The few previous studies on the prognostic effect of urgent referrals among symptomatic cancer patients diagnosed through primary care display diverging results [18‐26, 34], which contrast our overall findings of improved prognosis across the time of the CPP implementation. A few of the previous studies did not observe a difference in prognosis [18‐20, 34]. Some studies concluded that urgent referrals either improved or worsened the prognosis, but they did not take into account the important issues of lead time bias and confounding by indication [21‐26]. Our findings of no statistically significant difference in the relative survival for colorectal cancer patients are in line with two studies from the UK on the impact of urgent referrals [18, 22]. These results contrast the findings from a small single-centre study from Denmark, which shows an improvement in the long-term absolute survival after compared to before CPP implementation [52]. The previously reported relative survival for all lung cancer patients in Denmark is slightly lower than that reported in our study [2]. This may be because lung cancer patients diagnosed through a primary care route (68%) are younger and have lower levels of comorbidity than lung cancer patients diagnosed through other routes [53]. Yet, our findings of lower excess mortality across the time of the CPP implementation correspond to recently published data from the Danish Lung Cancer Register [54]. The previously reported relative survival rates for malignant melanoma in Denmark [2] are similar to our findings across time, but no other study has so far investigated whether there is a difference in the relative survival between referral routes (whether CPP or not). Hence, we need further investigation of the interesting finding that the excess mortality among CPP referred patient with malignant melanoma was lower for the short term and higher for the long term when compared to non-CPP referred patients.

We know that the time to diagnosis and treatment decreased from before to after CPP implementation [11, 43, 44] and that these time intervals are shorter among patients with alarm symptoms of cancer [43, 55]. We also know that a range of other changes occurred in the health-care system during the study period (e.g. centralisation of cancer treatment) [8, 56], which may explain part of the findings. The centralisation of cancer treatment at fewer and more specialised hospitals in Denmark simultaneously with the CPP implementation may be a plausible reason for the improved prognosis [9, 51, 57‐59]; greater centralisation of treatment infers higher volume of surgical procedures, which improves outcomes [60].

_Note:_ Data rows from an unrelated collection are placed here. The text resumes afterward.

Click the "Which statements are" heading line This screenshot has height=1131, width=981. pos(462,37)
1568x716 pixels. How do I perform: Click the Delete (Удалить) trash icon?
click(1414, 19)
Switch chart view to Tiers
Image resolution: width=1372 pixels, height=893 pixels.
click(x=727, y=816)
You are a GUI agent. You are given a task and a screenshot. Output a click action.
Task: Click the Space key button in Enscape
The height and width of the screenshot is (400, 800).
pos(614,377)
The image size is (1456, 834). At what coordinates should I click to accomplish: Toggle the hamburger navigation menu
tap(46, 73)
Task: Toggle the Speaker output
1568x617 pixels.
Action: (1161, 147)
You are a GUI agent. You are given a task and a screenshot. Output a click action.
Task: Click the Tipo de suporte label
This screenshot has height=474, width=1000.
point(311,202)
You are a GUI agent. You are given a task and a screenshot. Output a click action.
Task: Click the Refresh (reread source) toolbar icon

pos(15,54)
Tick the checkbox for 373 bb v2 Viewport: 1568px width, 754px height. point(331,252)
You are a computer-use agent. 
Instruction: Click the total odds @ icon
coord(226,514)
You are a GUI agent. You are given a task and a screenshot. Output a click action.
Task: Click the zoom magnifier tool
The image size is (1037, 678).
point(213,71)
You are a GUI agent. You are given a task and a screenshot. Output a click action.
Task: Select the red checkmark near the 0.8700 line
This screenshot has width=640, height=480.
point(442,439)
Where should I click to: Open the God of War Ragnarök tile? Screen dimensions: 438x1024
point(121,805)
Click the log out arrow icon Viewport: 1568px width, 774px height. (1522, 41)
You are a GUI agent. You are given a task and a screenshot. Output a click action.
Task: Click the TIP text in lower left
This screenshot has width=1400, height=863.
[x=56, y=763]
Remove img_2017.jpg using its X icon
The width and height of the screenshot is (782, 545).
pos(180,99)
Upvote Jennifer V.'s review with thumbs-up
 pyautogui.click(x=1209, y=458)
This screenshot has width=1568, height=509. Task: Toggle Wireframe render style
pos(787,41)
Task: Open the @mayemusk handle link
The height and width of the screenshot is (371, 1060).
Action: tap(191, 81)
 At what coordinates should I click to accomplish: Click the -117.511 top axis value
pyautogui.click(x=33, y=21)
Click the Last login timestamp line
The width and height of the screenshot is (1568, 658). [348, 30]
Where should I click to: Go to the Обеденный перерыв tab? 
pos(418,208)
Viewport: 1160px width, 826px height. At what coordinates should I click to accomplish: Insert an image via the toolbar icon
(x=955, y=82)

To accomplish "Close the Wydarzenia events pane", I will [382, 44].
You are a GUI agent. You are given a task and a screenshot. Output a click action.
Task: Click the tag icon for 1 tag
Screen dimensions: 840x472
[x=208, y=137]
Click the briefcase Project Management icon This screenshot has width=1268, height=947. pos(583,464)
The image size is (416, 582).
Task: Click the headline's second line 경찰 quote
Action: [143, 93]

The findings that the time to diagnosis and treatment has decreased across the time of the CPP implementation [11, 43, 44] together with the improved survival fit well with the increasing evidence that time to diagnosis matters for the prognosis [61‐64]. Furthermore, the concurrent decrease in excess mortality seen across the time of the CPP implementation in this study, together with the small effect of lead time on the improvement in survival [45], suggests that the CPP implementation has contributed to the improved prognosis, despite issues of lead time bias prevails in this study. Thus, it seems valid to assume that the CPP implementation has caused at least part of the higher relative survival and the lower excess mortality across time.

CPP referred patients due to being more ill at the time of referral [18, 34, 46, 47] were expected to have had lower relative survival than non-CPP referred patients due to confounding by indication. However, this was not supported by the finding that CPP referred and non-CPP referred patients displayed similar survival. Yet, this may be caused by lead time bias as patients referred to a CPP route have shorter time to diagnosis/treatment for cancer than non-CPP referred patients [11, 19, 43, 44, 52, 55]. This raises a principal problem; if the results are biased, we cannot trust a prognostic evaluation based solely on relative survival in a cross-sectional study design. However, as the results in our study are consistent with both an increase in the relative survival and a lower excess mortality across time, together with a trend towards lower excess mortality among CPP referred patients, it seems feasible that CPP implementation have, at least partially, improved the prognosis.